路扎爾想過呼澤會拿刀拿劍沖過來殺他,就是沒想到他會用毒藥,來不及思索他的毒藥從何而來,聞著撲面而來的腥臭粉末,路扎爾趕緊旋身一避,可呼澤就是沖著他來的,漫天的毒粉撒下,僅憑警覺和靈敏的身形又如何能避開毒粉的洗禮?
就在路扎爾為自己的大意嗚呼哀哉時,寒風驟起,一雙有力的臂膀把他往后一扯,飛揚的虎皮將毒粉悉數擋下,隨后被掌風一掃,將呼澤整個人籠罩在內。

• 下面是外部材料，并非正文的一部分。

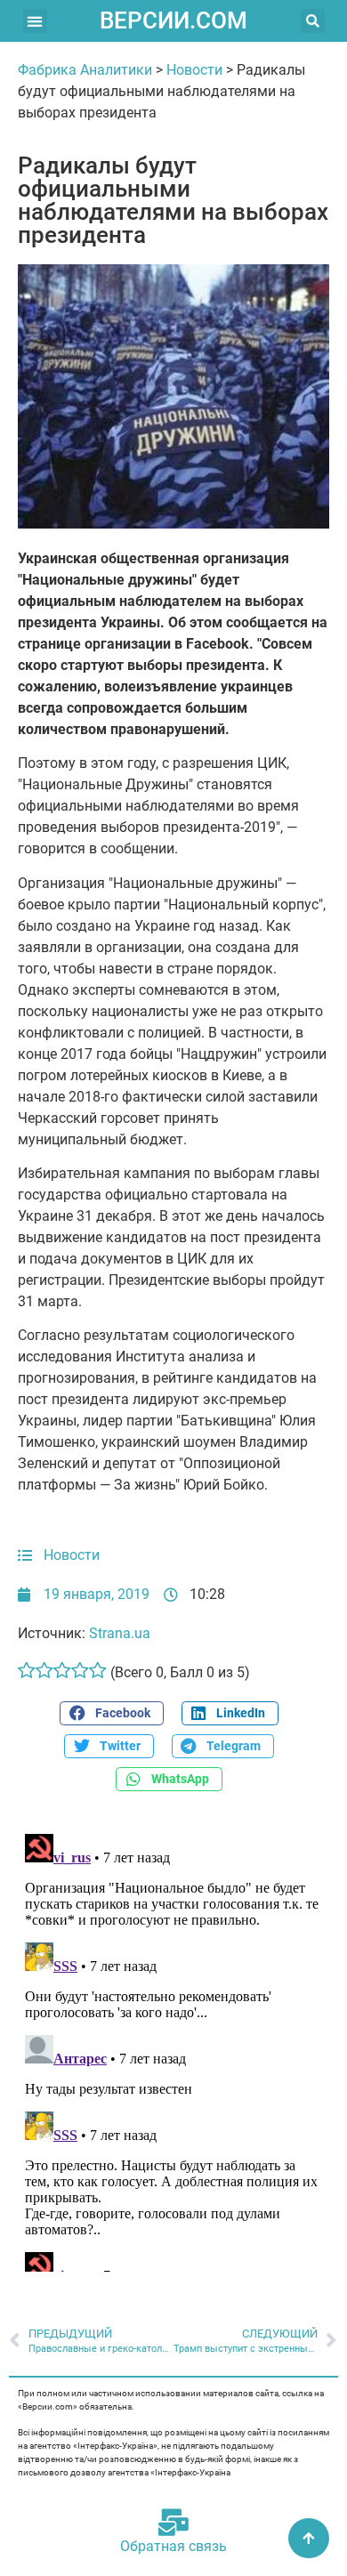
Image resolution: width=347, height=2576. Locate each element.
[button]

一聲令人毛骨悚然的燒灼聲和凄厲的慘叫同時響起,奏響得凄切,停止得也那般突兀,不過片刻,倒下的身影便散開了一地腥臭的血水,滿室寂靜,只余劫后余生的劇烈心跳和呼嘯的狂風響在耳畔。
路扎爾心有余悸的拍拍胸口,朝身后的人感激的看了一眼,嘆道:“冉羅,你救了我一命,這毒藥太邪門了,沒有你我這次真的完了。”
閔嵇冷冷的掃了他一眼,“依爾泰家族曾經出過一名巫師,雖然二十年前就死了,但他跟呼澤的祖父有些交情,巫師一向喜歡鉆研稀奇古怪的東西,你不知提前調查加以防范,將來怎么死的都不知道。”
路扎爾自知理虧,抓抓腦袋不敢回嘴,想起此事,他有些歉意的道:“瓦賽和呼澤都死了,沒辦法逼問他們的同伙,這下該怎么辦?”
閔嵇毫不在意的道:“就算是暗樁平日也有聯系,出動人手徹查平日里與二人來往頻繁的人,寧錯殺一百也絕不放過一個,這一回我不允許他們再次逃脫。”